• Jake Sasseville's Mission

    Chances are you've never heard of Jake Sasseville. He's looking to change that, and in a hurry.

    I caught up with Jake, who is the host of "The Edge with Jake Sasseville," a late-night show that premieres tomorrow night on 40 ABC affiliates around the country. His model offers an interesting case study in how the worlds of TV and broadband are merging. This is opening up lots of new opportunities for talent with the creativity, moxie and financial backing to take advantage.

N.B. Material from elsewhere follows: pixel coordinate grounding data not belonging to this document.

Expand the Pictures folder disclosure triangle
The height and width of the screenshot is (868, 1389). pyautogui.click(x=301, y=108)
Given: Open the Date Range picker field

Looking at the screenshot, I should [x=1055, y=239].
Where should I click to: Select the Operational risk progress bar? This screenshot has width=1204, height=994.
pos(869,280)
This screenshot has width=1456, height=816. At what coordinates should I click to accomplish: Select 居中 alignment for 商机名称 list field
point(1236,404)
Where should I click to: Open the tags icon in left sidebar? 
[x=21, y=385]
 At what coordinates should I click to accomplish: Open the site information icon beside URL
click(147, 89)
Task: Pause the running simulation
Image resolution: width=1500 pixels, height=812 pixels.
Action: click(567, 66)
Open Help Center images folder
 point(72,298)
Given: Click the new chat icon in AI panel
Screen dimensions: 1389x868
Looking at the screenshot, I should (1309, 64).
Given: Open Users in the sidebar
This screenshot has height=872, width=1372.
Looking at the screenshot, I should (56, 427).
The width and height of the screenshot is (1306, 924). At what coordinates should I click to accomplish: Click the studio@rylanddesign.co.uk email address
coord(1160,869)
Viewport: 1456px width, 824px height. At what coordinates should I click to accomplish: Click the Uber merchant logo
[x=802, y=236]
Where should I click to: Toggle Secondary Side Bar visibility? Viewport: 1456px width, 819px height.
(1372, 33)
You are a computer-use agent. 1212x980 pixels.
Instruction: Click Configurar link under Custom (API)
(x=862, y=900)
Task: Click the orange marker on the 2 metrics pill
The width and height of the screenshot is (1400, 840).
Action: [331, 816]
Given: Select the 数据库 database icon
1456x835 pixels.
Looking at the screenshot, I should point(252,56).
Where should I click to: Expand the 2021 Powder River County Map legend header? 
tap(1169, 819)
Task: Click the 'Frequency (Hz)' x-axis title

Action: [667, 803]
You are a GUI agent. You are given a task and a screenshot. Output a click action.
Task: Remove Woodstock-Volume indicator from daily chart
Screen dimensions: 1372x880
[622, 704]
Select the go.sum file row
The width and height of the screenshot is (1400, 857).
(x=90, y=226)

    By way of quick background, Jake is a 22 year-old from Maine who moved to New York and has basically made it his mission to become a big-time multi-platform entertainment personality. He laid the groundwork for The Edge by focusing on YouTube, Facebook, MySpace and the like to begin getting his name out and generate a following. The Edge is part-Letterman, part reality, combining plenty of goofy man-on-the-street interviews with outrageous stunts like taking on a female boxer and stripping down with a nude model. The target audience is clearly 20-somethings looking for a peer to reflect their lifestyles and sensibilities.

     

    Jake would be just another broadband personality except that now he's self-syndicating The Edge to 40 local ABC stations, paying them somewhere between $150-5,000 per half hour to get his show on the air. He's also been able to convince these stations to give him some on-air promotion and not to list him as paid programming.

    Trying to respect his audience's distaste for advertising, he's cut the number of minutes of ads time from 8 to 4 and tried to find sponsors who really want to reach this audience and are willing to be a part of The Edge journey. On board so far are Ford and Overstock, with others in the pipeline. Jake insists that he's not going to get caught in selling on CPMs, but instead is trying to offer sponsors new and creative ways of getting their brands noticed, through additional product placement and multi-platform insertions.

    Though he concedes to being short on the specifics of how programming will now flow between on-air and broadband, he's committed to experimenting to figure out what works. For now he understands that TV is better suited to full-length while broadband is better for clips. He has commitments from the 40 stations to do two 13 week series, so the show should be on through the fall. For the first year he doesn't see any big financial gains, rather, it's all about building his brand's awareness with every tool at his disposal.

    There has been much speculation about how broadband and TV will merge, yet precious few examples of tight programming integration. Jake is pioneering some interesting terrain with The Edge, which will no doubt yield some key lessons for the rest of the market about how to build an entertainment brand in the broadband era.